# Action item:
Each line of the listing below must be set down exactly.
Records supplied below:
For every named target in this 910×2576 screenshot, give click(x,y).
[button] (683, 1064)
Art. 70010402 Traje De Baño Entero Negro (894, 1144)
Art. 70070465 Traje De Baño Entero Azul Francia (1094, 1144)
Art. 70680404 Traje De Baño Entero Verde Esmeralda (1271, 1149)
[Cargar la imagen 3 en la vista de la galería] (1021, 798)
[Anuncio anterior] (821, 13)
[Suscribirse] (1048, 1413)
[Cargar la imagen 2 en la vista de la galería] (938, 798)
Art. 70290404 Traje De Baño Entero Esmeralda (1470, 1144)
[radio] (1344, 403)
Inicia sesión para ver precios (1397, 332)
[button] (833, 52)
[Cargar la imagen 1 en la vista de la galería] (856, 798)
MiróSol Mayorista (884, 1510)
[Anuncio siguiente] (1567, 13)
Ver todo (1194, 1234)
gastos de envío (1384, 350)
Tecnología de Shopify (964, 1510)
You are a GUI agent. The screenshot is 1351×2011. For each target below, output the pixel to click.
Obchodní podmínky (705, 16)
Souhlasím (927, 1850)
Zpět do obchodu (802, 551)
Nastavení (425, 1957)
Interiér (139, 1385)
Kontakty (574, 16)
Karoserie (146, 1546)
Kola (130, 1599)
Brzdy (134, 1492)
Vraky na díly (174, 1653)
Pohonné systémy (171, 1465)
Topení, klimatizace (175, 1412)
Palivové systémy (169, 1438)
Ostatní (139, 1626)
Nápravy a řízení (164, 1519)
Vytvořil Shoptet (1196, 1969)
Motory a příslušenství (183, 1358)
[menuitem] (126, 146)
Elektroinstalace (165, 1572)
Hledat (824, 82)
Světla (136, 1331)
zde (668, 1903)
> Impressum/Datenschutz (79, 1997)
End of Records supplied.
# Answer box:
For every named target in this 910×2576 screenshot, give click(x,y).
[button] (683, 1064)
Art. 70010402 Traje De Baño Entero Negro (894, 1144)
Art. 70070465 Traje De Baño Entero Azul Francia (1094, 1144)
Art. 70680404 Traje De Baño Entero Verde Esmeralda (1271, 1149)
[Cargar la imagen 3 en la vista de la galería] (1021, 798)
[Anuncio anterior] (821, 13)
[Suscribirse] (1048, 1413)
[Cargar la imagen 2 en la vista de la galería] (938, 798)
Art. 70290404 Traje De Baño Entero Esmeralda (1470, 1144)
[radio] (1344, 403)
Inicia sesión para ver precios (1397, 332)
[button] (833, 52)
[Cargar la imagen 1 en la vista de la galería] (856, 798)
MiróSol Mayorista (884, 1510)
[Anuncio siguiente] (1567, 13)
Ver todo (1194, 1234)
gastos de envío (1384, 350)
Tecnología de Shopify (964, 1510)
You are a GUI agent. The screenshot is 1351×2011. For each target below, output the pixel to click.
Obchodní podmínky (705, 16)
Souhlasím (927, 1850)
Zpět do obchodu (802, 551)
Nastavení (425, 1957)
Interiér (139, 1385)
Kontakty (574, 16)
Karoserie (146, 1546)
Kola (130, 1599)
Brzdy (134, 1492)
Vraky na díly (174, 1653)
Pohonné systémy (171, 1465)
Topení, klimatizace (175, 1412)
Palivové systémy (169, 1438)
Ostatní (139, 1626)
Nápravy a řízení (164, 1519)
Vytvořil Shoptet (1196, 1969)
Motory a příslušenství (183, 1358)
[menuitem] (126, 146)
Elektroinstalace (165, 1572)
Hledat (824, 82)
Světla (136, 1331)
zde (668, 1903)
> Impressum/Datenschutz (79, 1997)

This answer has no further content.